Die 35 Menschen an Bord saßen nach dem Crash zunächst fest. Für die Fahrgäste war die Situation zwar gefährlich und beängstigend, doch körperliche Verletzungen blieben – abgesehen vom Schock der Zugführerin – aus. Die Ursache für den Baumumsturz ist bislang noch unklar.
Großeinsatz mit fast 100 Einsatzkräften
Nach dem Vollalarm eilten annähernd 100 Einsatzkräfte von Feuerwehr und Rettungsdienst an den Unfallort. Die Lage vor Ort gestaltete sich schwierig: Das unwegsame Gelände rund um die Trasse musste zunächst gesichert und vollständig ausgeleuchtet werden, bevor die Rettungsarbeiten beginnen konnten.

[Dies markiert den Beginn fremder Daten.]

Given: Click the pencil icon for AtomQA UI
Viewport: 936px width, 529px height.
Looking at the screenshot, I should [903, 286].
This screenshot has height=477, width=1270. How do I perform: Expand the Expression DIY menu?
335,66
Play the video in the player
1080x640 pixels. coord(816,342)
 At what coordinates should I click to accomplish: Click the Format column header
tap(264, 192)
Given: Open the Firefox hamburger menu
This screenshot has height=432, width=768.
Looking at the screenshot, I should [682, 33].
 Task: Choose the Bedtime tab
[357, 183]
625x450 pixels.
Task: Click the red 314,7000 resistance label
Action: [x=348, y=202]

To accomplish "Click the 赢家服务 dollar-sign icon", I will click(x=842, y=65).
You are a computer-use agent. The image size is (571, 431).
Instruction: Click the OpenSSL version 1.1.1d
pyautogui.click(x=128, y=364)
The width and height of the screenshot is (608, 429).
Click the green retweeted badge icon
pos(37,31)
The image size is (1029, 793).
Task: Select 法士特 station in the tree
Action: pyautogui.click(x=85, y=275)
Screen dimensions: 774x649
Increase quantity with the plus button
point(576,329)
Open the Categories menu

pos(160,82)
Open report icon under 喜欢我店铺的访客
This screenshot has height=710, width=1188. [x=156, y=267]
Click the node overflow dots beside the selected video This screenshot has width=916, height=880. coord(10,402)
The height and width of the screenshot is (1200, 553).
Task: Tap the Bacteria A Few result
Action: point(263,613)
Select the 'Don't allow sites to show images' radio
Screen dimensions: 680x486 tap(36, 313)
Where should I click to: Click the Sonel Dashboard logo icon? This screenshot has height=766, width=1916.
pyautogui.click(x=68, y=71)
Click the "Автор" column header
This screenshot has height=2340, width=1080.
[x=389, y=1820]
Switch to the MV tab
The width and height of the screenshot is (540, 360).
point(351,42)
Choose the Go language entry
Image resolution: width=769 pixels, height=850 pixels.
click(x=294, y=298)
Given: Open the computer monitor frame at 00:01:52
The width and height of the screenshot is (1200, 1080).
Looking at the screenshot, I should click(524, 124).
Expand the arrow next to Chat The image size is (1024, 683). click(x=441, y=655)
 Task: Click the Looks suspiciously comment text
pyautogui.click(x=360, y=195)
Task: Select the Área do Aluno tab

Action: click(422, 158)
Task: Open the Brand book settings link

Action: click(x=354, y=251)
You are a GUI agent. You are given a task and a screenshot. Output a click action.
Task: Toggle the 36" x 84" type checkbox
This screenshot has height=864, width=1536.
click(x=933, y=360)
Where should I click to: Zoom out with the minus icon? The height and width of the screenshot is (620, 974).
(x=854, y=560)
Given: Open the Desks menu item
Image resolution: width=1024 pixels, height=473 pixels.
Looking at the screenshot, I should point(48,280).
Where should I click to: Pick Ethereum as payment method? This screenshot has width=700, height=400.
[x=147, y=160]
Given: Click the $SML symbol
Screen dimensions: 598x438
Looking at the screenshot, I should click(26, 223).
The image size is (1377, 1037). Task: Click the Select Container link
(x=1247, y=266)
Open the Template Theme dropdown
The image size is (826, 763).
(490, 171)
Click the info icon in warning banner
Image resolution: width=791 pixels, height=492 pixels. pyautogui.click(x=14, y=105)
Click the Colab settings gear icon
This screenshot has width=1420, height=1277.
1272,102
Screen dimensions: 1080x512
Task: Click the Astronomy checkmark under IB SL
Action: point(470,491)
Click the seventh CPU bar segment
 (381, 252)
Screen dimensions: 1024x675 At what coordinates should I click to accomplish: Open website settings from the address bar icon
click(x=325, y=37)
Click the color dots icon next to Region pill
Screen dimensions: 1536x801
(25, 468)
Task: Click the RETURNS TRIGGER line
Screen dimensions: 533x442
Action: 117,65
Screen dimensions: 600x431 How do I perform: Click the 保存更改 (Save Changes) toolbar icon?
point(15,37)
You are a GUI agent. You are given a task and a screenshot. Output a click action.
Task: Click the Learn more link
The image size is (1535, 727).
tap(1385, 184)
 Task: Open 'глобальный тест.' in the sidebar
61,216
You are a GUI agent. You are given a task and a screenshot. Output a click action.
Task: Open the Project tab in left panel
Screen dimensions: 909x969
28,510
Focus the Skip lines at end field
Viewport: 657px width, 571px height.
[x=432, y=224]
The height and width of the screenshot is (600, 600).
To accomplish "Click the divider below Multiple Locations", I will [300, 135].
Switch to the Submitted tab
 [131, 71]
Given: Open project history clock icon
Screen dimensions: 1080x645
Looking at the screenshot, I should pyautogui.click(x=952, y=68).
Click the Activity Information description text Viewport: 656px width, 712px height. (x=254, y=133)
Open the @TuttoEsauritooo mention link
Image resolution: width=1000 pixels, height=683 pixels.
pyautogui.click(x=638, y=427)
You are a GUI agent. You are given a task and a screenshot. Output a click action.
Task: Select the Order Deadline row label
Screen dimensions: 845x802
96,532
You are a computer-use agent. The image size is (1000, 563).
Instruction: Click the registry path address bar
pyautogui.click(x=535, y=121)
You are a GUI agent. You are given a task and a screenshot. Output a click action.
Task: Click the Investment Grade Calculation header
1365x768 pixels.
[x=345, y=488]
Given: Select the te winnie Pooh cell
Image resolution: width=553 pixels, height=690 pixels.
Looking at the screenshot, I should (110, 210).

- Rund 100 Einsatzkräfte aus Feuerwehr und Rettungsdienst im Einsatz
- 35 Fahrgäste im Zug zum Zeitpunkt der Kollision
- Keine Schwerverletzten – Zugführerin erlitt einen Schock
- 25 Feuerwehrleute setzten Motorsägen ein, um die Gleise freizuschneiden
Die Einsatzkräfte arbeiteten unter erschwerten Bedingungen, um die Strecke so schnell wie möglich wieder freizumachen und die Fahrgäste in Sicherheit zu bringen.
Notreparatur ermöglicht Weiterfahrt nach Amberg
Nach einer Notreparatur am Zug konnte dieser schließlich langsam weiterrollen und seine Fahrt in Richtung Amberg fortsetzen. Zuvor hatten rund 25 Feuerwehrleute mit Motorsägen die Äste zersägt und die Gleise von dem eingedrungenen Holz befreit. Die koordinierte Zusammenarbeit der Einsatzkräfte verhinderte eine deutlich längere Streckenunterbrechung.
Die betroffene Bahnstrecke war für die Dauer der Rettungs- und Aufräumarbeiten vollständig gesperrt. Reisende auf der Verbindung mussten mit erheblichen Verzögerungen rechnen.
Ursache des Baumumsturzes noch unklar
Warum der Baum auf die Gleise gestürzt ist, steht zum jetzigen Zeitpunkt noch nicht fest. Witterungsbedingungen, wie Sturm oder starke Winde, könnten eine Rolle gespielt haben, doch die genauen Umstände werden noch untersucht. Die zuständigen Behörden und die Bahn haben Ermittlungen aufgenommen, um die Unfallursache zu klären.
Der Vorfall wirft erneut die Frage auf, wie die Streckensicherheit entlang von Bahnlinien – insbesondere in bewaldeten Gebieten – verbessert werden kann. Regelmäßige Kontrollen des Baumbestandes entlang von Gleisen gelten als eine wichtige Maßnahme zur Unfallverhütung. Ob in diesem Fall Versäumnisse vorliegen, wird die weitere Untersuchung zeigen.